Sur la confiance, le PRC m’invite à participer à leurs travaux
Bonjour,
Merci pour votre invitation à participer à vos travaux.
Pour ce que vous dites de la confiancen il me semble qu’il y a confusion entre la "confiance" et sa "valeur intrinsèque" qui avec sa "preuve" sont les 2 constituants de ladite confiance.
La confiance est le fait de croire que ce qui est dit et fait engendre quand on les teste (ce qui est dit et fait) les effets attendus.
On a ainsi confiance dans la monnaie quand elle permet d’acheter ce qu’elle est sensée représenter.
Dans le cas actuel de ce qu’on appelle la crise, l’effondrement des cours n’affecte pas la monnaie..., bien au contraire ; la preuve, c’est que les 500.000 Euros qui me permettaient hier d’acheter la maison de mes rêves, me permettent aujourd’hui d’en acheter 2 et même 3. J’ai donc toujours confiance dans la monnaie si je possède toujours ces 500.000 Euros.

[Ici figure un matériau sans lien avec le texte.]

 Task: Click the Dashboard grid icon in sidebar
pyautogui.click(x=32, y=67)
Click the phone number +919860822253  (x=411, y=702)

Même si je ne fais pas confiance aux députés ni ne crois à l’honnêteté du gouvernement qui confondent Economie d’Etat et économie d’entreprise, j’ai confiance dans la monnaie qui me permet même de spéculer... puisque les prix de ce que je veux acheter diminuent.

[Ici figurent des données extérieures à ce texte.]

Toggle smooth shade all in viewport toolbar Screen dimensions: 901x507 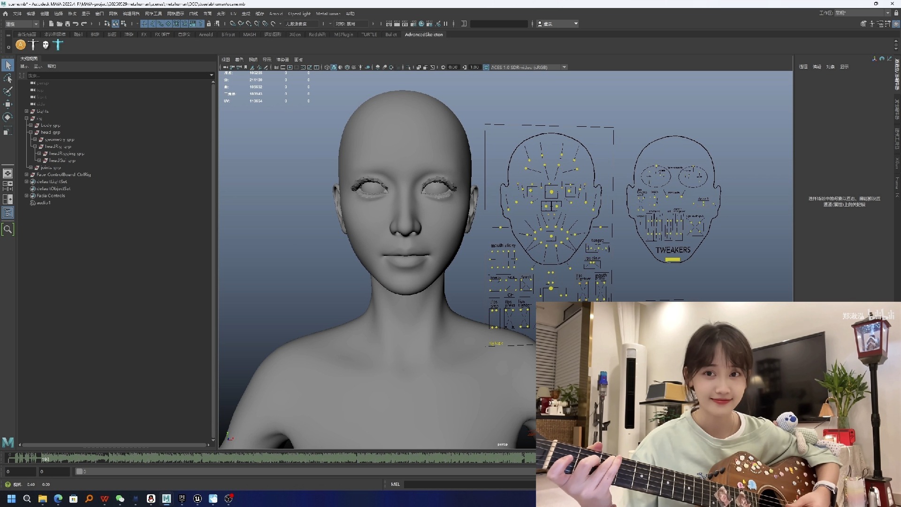tap(334, 67)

Voyons clair : Dans le cas actuel de ce qu’on appelle la crise, c’est le manque de pouvoir d’achat qui empêche les « clients » d’acheter ; ce n’est pas la confiance ! Ils crèvent « la gueule ouverte » comme les poissons en manque d’oxygène. Ils n’ont pas d’argent dans leurs poches parce qu’ils ont perdu la rémunération du travail - et parce que le revenu social du chômage ou des allocations ne couvre plus leurs besoins réels.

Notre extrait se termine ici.